* _EXERCISE AIM_
Every line of the records below that has the word "computer" should be copied.

* _Records excerpted from a collection_

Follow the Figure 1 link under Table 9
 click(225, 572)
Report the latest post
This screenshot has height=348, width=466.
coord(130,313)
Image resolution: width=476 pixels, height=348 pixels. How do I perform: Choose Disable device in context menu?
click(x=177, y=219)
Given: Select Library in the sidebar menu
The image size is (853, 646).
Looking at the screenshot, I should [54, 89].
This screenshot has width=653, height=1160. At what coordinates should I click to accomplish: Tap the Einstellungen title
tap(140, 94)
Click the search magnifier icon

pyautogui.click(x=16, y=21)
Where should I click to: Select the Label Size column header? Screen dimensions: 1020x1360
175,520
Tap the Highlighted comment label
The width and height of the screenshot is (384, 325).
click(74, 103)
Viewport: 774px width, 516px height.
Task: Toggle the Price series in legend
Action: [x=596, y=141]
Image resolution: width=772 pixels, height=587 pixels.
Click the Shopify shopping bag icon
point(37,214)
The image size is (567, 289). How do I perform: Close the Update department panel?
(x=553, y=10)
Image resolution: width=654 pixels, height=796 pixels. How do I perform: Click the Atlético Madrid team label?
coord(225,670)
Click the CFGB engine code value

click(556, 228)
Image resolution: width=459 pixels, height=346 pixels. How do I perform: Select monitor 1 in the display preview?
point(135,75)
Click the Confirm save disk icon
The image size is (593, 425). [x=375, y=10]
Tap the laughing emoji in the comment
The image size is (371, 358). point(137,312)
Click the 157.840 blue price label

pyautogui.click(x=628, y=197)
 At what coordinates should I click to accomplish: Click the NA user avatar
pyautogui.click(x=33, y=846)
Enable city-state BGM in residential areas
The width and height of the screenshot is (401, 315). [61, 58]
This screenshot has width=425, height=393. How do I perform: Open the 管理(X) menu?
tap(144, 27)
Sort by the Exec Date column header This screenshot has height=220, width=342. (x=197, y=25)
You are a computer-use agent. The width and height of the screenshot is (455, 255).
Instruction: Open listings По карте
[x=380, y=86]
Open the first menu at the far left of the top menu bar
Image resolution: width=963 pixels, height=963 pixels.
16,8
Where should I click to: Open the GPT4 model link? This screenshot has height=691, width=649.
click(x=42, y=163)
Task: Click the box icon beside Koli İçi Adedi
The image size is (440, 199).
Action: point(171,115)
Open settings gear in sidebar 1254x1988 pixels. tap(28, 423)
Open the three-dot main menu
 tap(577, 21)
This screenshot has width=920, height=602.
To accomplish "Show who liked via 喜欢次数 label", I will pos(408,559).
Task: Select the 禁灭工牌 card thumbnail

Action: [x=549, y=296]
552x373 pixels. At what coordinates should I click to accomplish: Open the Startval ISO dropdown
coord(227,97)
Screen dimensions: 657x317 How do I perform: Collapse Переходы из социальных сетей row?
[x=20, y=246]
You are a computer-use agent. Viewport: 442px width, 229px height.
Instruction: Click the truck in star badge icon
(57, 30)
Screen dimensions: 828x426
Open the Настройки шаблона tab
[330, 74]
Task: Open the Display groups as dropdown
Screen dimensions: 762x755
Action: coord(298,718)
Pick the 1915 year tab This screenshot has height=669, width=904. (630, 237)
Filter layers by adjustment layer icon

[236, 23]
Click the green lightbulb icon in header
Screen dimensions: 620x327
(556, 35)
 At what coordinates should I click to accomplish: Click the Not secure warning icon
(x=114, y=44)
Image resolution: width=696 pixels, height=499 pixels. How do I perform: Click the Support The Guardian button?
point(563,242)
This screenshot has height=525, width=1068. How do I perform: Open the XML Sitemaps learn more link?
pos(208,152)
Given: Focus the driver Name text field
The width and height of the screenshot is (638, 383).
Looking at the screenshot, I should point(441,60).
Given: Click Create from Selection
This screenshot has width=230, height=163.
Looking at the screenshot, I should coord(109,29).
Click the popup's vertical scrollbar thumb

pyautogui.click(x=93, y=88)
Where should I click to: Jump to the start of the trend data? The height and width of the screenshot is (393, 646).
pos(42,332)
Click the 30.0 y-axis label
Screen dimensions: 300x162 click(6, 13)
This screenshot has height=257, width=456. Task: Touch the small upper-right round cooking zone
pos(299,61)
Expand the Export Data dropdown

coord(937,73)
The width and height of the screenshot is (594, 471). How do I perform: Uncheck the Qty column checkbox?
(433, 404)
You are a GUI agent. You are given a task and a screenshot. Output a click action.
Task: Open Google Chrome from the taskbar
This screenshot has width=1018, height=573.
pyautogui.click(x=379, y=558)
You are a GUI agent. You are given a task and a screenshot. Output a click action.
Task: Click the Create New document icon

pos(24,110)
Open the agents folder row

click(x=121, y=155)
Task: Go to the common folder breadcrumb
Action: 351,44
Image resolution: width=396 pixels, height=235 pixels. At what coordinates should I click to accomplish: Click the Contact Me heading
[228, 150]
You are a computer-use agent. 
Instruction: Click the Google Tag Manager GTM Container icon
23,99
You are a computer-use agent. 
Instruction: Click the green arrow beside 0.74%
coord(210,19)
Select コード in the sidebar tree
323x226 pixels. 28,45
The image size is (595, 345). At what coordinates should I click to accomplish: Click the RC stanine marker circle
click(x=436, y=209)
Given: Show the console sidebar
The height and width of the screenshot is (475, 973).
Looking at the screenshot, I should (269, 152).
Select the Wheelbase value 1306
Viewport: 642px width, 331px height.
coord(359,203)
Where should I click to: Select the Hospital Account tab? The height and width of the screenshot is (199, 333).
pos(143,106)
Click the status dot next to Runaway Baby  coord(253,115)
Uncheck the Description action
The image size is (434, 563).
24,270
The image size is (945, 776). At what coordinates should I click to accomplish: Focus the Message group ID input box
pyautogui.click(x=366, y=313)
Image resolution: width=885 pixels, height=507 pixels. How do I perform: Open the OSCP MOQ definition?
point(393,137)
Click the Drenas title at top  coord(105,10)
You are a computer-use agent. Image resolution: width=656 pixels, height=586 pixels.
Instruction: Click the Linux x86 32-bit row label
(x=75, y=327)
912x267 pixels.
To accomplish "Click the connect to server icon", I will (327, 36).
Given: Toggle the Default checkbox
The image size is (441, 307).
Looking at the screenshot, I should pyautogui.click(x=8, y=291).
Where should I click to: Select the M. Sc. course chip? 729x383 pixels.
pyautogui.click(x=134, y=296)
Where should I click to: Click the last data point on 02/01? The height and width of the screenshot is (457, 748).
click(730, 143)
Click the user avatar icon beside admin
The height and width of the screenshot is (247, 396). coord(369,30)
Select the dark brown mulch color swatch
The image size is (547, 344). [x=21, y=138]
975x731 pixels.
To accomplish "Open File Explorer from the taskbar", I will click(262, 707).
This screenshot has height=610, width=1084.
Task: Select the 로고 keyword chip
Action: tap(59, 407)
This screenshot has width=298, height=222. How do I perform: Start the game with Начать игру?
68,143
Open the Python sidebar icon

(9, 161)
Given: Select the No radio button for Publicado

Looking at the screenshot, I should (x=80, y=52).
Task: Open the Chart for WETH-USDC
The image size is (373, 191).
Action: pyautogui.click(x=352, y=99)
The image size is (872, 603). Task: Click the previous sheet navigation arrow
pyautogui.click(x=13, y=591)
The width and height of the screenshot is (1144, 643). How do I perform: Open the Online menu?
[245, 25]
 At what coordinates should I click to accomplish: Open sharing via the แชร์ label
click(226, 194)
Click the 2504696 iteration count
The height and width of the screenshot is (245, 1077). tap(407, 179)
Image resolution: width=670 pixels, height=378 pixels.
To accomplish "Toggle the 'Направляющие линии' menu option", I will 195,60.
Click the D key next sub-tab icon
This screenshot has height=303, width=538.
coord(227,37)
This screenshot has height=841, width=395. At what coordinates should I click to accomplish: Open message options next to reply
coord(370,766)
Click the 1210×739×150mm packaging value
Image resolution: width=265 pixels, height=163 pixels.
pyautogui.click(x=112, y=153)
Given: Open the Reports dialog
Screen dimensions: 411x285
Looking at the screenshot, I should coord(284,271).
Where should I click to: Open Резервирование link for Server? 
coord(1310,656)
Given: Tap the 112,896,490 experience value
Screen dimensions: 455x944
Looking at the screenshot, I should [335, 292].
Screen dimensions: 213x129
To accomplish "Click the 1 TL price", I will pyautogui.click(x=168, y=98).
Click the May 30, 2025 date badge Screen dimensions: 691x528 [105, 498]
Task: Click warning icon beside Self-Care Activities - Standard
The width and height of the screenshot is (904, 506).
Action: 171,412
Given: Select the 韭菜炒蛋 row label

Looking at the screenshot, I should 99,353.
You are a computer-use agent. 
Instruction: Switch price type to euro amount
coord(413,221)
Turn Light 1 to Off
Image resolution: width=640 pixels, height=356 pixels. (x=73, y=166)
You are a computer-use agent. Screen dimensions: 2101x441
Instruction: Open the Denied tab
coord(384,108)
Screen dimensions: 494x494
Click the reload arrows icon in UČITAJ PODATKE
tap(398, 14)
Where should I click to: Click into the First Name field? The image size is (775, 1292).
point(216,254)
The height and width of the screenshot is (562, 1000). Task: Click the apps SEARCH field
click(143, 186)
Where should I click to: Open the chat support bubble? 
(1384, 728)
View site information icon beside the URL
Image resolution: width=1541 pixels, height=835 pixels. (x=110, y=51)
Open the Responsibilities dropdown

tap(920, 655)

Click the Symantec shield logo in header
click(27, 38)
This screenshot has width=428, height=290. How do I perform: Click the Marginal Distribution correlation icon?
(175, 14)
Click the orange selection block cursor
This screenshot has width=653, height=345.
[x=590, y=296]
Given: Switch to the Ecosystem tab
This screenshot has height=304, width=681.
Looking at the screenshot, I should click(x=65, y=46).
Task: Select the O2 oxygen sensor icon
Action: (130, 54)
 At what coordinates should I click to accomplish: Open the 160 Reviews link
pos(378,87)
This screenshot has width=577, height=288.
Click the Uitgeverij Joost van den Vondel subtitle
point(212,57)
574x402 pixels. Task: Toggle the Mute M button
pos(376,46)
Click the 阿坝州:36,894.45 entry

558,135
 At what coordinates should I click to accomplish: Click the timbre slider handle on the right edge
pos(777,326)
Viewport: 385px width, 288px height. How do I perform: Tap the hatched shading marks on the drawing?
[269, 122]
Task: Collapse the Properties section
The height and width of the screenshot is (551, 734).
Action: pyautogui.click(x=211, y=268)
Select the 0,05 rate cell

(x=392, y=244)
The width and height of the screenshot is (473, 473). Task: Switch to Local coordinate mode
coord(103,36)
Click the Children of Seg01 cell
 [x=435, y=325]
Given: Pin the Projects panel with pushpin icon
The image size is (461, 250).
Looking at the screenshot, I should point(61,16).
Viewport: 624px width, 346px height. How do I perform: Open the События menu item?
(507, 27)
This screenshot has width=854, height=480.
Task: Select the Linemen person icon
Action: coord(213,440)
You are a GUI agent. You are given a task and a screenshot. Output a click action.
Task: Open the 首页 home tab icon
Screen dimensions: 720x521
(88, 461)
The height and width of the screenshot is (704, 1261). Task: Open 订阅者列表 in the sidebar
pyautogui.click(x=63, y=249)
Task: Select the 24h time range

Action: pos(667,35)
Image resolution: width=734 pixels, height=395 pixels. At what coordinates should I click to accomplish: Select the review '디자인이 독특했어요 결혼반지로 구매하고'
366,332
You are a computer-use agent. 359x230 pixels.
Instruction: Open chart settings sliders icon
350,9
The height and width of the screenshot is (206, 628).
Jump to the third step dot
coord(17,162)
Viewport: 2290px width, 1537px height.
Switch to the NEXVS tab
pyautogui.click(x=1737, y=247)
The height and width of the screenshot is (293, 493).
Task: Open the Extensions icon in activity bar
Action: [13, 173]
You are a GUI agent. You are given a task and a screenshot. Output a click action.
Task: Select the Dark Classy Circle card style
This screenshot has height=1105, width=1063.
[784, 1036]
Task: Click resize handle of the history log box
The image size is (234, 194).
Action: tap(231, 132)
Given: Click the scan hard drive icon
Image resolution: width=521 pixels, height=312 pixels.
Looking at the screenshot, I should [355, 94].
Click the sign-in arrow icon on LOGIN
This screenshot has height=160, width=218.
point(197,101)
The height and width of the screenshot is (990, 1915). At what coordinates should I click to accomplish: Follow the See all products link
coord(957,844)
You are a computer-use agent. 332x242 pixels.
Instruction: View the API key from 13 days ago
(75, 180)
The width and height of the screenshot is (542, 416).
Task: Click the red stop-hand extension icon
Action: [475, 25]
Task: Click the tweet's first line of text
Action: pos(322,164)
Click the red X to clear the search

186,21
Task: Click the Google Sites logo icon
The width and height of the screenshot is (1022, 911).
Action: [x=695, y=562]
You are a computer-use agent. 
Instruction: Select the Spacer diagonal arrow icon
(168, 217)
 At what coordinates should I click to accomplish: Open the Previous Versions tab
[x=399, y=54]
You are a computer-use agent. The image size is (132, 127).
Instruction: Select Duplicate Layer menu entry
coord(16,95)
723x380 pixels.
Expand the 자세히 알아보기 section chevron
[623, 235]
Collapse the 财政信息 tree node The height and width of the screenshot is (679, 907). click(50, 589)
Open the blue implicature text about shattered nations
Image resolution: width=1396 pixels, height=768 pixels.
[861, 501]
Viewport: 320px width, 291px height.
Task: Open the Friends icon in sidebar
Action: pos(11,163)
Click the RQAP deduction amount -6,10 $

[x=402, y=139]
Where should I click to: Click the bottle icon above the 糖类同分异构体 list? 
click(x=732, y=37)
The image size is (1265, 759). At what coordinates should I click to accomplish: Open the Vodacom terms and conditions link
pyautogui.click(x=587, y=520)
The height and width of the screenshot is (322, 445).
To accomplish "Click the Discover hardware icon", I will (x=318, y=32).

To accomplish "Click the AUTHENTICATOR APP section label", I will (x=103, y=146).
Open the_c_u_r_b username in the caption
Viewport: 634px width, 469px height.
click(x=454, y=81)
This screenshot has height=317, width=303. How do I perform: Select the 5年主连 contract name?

* _TASK ANSWER_
You are a computer-use agent. The width and height of the screenshot is (455, 255).
You are a computer-use agent. Viewport: 442px width, 229px height.
You are a computer-use agent. 
You are a computer-use agent. 
You are a computer-use agent. Image resolution: width=656 pixels, height=586 pixels.
You are a computer-use agent. 
You are a computer-use agent. Screen dimensions: 2101x441
You are a computer-use agent. 359x230 pixels.
You are a computer-use agent. 332x242 pixels.
You are a computer-use agent. 
You are a computer-use agent. The image size is (132, 127).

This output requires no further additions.